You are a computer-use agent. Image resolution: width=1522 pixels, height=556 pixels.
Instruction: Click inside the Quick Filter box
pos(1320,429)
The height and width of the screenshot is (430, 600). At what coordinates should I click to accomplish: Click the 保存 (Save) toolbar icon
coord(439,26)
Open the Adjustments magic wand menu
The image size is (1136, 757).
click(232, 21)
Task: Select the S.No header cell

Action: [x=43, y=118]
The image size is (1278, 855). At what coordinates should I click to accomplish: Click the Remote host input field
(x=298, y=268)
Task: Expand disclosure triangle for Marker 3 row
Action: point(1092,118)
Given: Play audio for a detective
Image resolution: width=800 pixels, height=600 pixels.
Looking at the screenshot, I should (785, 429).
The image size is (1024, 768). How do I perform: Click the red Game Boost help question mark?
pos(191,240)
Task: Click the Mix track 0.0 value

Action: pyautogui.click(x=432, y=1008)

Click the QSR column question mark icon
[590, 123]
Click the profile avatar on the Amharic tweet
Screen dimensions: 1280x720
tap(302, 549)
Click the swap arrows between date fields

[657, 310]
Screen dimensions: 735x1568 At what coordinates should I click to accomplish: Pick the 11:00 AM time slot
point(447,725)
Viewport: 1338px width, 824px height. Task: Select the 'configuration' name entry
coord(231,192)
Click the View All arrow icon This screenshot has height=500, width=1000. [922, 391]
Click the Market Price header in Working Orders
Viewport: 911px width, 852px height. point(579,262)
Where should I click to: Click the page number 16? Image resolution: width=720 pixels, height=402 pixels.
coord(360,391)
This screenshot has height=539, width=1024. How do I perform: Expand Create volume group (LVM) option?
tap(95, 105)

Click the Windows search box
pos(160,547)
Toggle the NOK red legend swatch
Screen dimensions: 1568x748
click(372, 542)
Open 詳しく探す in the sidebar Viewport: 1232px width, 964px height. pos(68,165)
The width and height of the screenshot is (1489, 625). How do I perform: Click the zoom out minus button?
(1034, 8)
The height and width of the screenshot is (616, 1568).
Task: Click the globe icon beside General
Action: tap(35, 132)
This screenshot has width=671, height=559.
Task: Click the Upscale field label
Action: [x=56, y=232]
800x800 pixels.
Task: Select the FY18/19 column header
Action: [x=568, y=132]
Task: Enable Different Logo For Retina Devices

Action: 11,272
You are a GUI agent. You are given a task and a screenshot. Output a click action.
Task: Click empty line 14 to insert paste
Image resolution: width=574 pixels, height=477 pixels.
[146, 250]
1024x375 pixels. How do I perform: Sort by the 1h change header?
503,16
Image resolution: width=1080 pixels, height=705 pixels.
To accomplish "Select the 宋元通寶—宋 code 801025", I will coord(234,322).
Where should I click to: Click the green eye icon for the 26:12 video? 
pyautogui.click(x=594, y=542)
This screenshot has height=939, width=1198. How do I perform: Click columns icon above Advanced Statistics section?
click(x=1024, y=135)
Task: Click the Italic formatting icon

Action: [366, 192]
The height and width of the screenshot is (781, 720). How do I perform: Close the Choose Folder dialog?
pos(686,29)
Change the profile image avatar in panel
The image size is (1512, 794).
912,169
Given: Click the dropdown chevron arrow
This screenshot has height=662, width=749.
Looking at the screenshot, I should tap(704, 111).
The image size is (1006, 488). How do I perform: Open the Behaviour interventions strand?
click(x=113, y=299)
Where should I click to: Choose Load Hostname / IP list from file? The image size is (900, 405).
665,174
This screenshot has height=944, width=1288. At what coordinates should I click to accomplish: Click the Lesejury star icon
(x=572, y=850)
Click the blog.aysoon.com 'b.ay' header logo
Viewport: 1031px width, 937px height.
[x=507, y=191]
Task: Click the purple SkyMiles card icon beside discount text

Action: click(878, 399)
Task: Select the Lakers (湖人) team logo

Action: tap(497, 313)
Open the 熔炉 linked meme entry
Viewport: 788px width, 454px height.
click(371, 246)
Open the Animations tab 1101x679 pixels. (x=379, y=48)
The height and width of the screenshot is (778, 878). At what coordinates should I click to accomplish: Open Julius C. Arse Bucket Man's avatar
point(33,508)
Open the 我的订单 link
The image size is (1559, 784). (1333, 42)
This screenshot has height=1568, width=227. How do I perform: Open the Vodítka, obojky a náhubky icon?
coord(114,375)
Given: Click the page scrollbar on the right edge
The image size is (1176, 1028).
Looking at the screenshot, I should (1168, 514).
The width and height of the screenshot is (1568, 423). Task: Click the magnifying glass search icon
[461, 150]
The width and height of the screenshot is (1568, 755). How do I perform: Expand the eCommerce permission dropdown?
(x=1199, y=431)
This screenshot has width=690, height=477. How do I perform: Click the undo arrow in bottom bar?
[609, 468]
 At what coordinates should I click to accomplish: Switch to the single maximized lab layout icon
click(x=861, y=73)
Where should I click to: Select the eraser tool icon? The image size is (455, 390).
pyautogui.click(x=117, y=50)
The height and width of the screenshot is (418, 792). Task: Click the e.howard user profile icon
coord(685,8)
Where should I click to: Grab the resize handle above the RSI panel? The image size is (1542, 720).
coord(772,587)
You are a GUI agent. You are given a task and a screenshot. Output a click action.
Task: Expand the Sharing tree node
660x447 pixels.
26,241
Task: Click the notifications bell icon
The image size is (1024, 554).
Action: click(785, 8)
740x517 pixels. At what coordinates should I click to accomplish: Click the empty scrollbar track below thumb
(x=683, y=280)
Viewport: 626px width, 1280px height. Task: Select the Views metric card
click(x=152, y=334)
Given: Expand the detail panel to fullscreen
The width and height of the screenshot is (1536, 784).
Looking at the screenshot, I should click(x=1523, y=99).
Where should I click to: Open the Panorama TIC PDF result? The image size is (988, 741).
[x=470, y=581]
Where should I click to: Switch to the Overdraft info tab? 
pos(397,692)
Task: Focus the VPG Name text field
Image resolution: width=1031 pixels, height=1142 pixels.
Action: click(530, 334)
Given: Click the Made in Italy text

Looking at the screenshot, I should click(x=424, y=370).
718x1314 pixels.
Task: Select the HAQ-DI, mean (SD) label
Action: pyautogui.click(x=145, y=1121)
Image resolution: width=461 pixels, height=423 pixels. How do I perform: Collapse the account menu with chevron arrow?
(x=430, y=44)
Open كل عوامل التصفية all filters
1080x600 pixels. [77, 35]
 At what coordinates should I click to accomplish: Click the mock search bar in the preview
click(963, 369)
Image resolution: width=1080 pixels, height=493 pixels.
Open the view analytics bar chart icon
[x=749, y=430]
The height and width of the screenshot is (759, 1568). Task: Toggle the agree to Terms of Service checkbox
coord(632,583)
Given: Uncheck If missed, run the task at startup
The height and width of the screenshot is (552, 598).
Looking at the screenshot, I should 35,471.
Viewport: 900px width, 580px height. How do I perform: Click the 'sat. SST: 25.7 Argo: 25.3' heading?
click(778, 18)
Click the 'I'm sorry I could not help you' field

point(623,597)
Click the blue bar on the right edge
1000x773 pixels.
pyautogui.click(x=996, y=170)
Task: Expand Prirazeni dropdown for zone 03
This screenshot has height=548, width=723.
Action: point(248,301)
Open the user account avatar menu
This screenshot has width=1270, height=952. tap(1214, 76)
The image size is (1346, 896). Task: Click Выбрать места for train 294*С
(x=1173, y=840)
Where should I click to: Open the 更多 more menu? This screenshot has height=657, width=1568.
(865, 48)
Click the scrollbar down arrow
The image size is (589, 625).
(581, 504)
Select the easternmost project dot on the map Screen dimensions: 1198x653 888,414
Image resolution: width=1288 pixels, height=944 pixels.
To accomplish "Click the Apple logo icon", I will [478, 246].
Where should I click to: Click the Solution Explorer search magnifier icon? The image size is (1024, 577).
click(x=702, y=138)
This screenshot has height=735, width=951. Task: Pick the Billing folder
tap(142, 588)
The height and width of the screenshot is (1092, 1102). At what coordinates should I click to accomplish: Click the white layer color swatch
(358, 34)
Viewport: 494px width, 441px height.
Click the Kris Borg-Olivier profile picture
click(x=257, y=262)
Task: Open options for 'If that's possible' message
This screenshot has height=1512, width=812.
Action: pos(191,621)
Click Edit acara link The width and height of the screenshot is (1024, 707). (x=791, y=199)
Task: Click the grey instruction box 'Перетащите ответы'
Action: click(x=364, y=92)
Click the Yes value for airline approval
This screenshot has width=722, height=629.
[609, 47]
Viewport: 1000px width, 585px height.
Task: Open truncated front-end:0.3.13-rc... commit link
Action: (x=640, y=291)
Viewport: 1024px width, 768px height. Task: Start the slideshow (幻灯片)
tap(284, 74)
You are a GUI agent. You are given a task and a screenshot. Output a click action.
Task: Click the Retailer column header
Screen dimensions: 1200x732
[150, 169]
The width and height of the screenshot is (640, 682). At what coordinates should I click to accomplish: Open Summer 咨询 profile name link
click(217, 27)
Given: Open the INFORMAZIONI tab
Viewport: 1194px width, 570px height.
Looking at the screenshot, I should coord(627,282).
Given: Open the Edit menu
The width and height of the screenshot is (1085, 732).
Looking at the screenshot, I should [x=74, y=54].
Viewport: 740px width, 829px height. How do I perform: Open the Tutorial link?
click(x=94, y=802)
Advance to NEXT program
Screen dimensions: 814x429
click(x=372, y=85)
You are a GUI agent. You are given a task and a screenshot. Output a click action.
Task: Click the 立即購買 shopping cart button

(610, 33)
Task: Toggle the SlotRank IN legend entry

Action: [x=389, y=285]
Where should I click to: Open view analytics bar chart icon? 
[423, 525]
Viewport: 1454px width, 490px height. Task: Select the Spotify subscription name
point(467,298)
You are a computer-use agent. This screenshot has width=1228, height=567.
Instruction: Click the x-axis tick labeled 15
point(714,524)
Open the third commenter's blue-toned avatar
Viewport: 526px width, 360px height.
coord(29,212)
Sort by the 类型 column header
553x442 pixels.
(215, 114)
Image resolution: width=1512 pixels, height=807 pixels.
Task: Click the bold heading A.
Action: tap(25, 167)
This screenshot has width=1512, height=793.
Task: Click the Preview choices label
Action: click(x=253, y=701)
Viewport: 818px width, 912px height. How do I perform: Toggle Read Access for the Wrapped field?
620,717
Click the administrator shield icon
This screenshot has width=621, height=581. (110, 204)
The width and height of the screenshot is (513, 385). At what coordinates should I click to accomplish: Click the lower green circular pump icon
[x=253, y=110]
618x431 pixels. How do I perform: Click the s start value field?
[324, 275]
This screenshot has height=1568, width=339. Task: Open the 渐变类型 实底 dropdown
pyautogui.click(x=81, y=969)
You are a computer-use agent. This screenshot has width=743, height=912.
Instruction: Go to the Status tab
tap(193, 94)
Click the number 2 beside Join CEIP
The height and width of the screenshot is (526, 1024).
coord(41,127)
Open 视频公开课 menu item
+++++
YOUR GOAL -
What is needed is every line from the start of the entries through the line containing "Open 詳しく探す in", returned word for word and nothing else.

EXERCISE RESPONSE -
You are a computer-use agent. Image resolution: width=1522 pixels, height=556 pixels.
Instruction: Click inside the Quick Filter box
pos(1320,429)
The height and width of the screenshot is (430, 600). At what coordinates should I click to accomplish: Click the 保存 (Save) toolbar icon
coord(439,26)
Open the Adjustments magic wand menu
The image size is (1136, 757).
click(232, 21)
Task: Select the S.No header cell

Action: [x=43, y=118]
The image size is (1278, 855). At what coordinates should I click to accomplish: Click the Remote host input field
(x=298, y=268)
Task: Expand disclosure triangle for Marker 3 row
Action: point(1092,118)
Given: Play audio for a detective
Image resolution: width=800 pixels, height=600 pixels.
Looking at the screenshot, I should (785, 429).
The image size is (1024, 768). How do I perform: Click the red Game Boost help question mark?
pos(191,240)
Task: Click the Mix track 0.0 value

Action: pyautogui.click(x=432, y=1008)

Click the QSR column question mark icon
[590, 123]
Click the profile avatar on the Amharic tweet
Screen dimensions: 1280x720
tap(302, 549)
Click the swap arrows between date fields

[657, 310]
Screen dimensions: 735x1568 At what coordinates should I click to accomplish: Pick the 11:00 AM time slot
point(447,725)
Viewport: 1338px width, 824px height. Task: Select the 'configuration' name entry
coord(231,192)
Click the View All arrow icon This screenshot has height=500, width=1000. [922, 391]
Click the Market Price header in Working Orders
Viewport: 911px width, 852px height. point(579,262)
Where should I click to: Click the page number 16? Image resolution: width=720 pixels, height=402 pixels.
coord(360,391)
This screenshot has height=539, width=1024. How do I perform: Expand Create volume group (LVM) option?
tap(95, 105)

Click the Windows search box
pos(160,547)
Toggle the NOK red legend swatch
Screen dimensions: 1568x748
click(372, 542)
Open 詳しく探す in the sidebar Viewport: 1232px width, 964px height. pos(68,165)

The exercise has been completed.